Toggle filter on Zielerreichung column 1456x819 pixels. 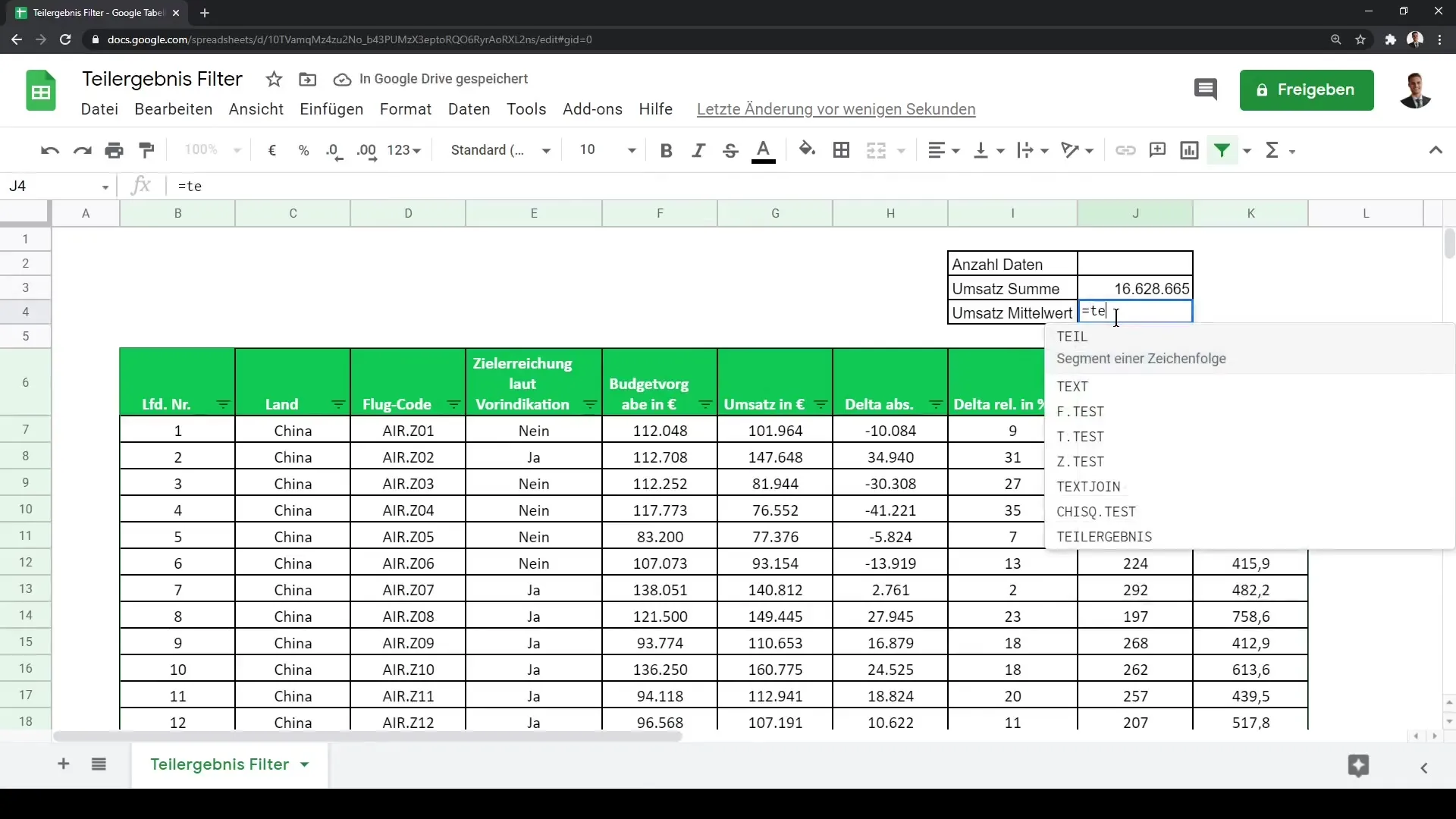pos(591,404)
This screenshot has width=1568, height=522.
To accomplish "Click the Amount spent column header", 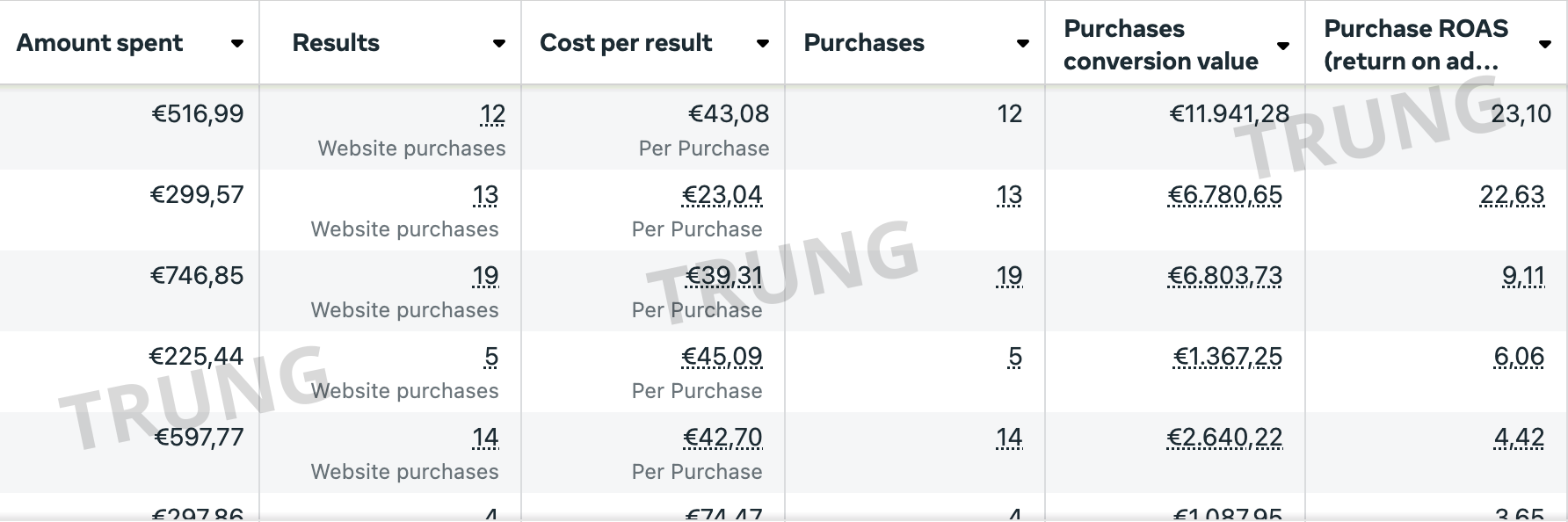I will click(99, 43).
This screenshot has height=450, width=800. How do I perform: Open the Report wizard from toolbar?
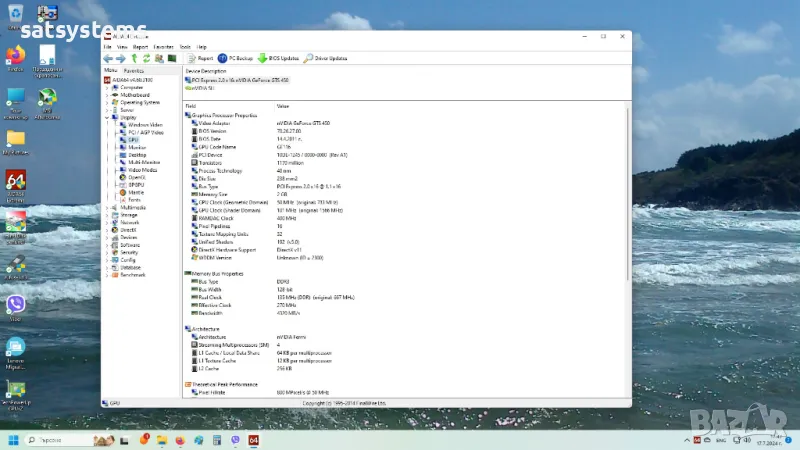coord(200,59)
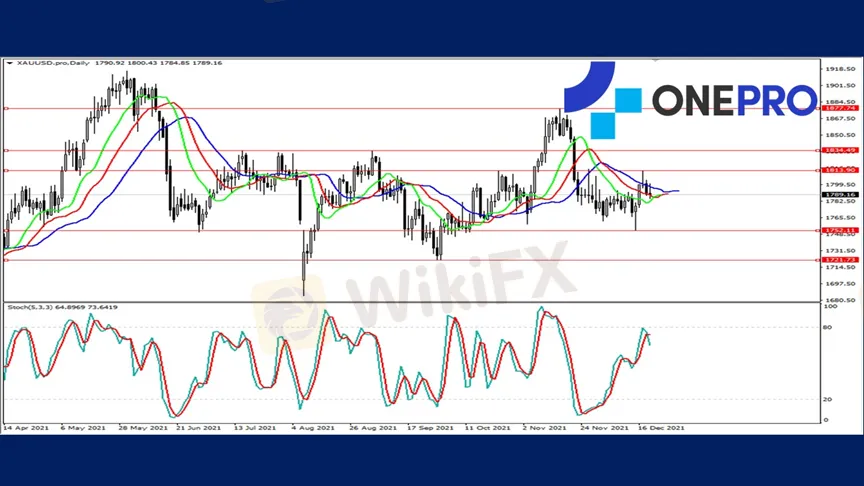The image size is (864, 486).
Task: Click the 20 level on stochastic scale
Action: click(825, 399)
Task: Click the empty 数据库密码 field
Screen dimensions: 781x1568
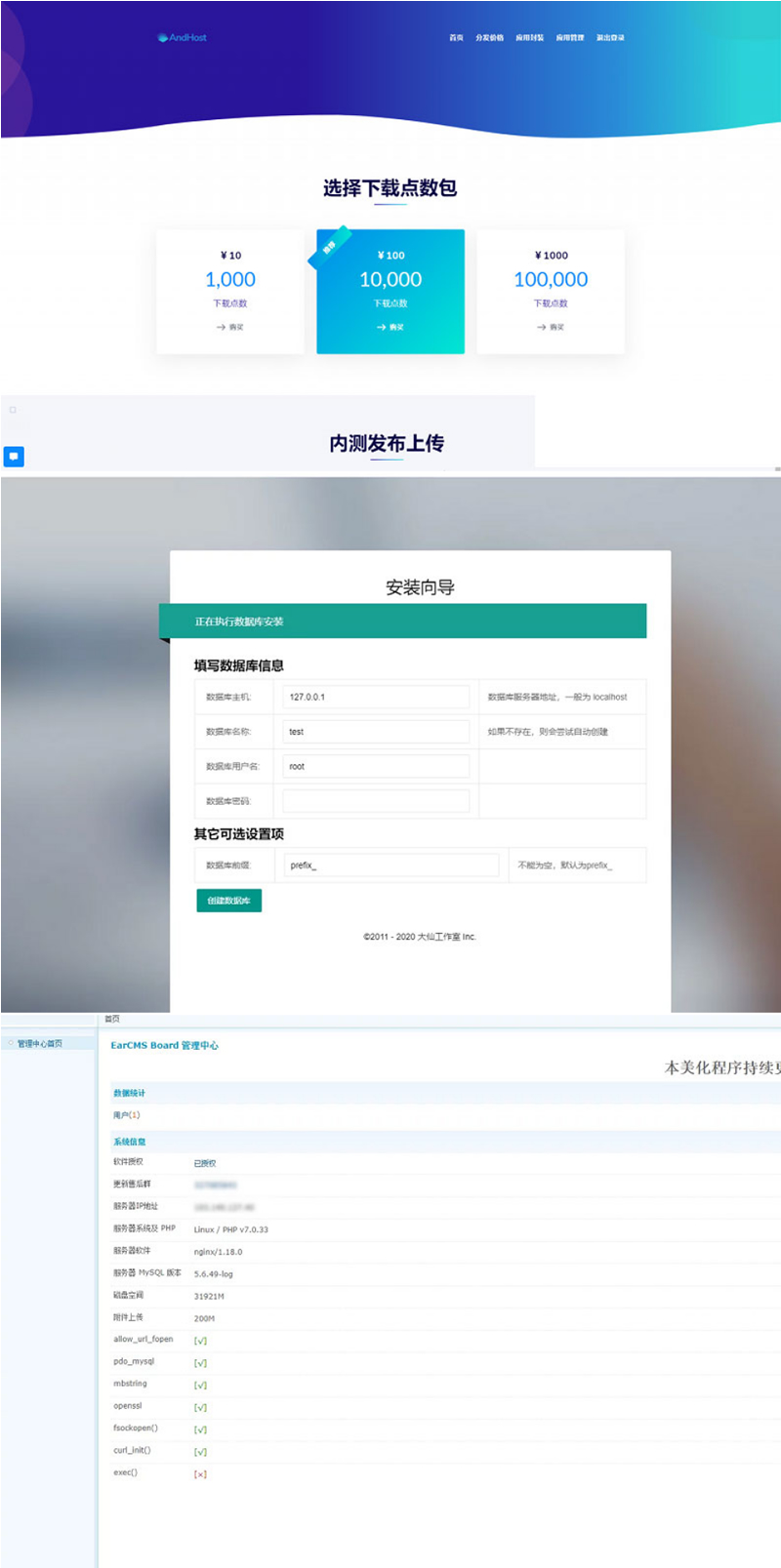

Task directions: With the pictures omitted, copy exactly the lines from the line that contains "Task: Click the empty 数据库密码 field" through the end of the material.

Exercise solution:
Task: Click the empty 数据库密码 field
Screen dimensions: 781x1568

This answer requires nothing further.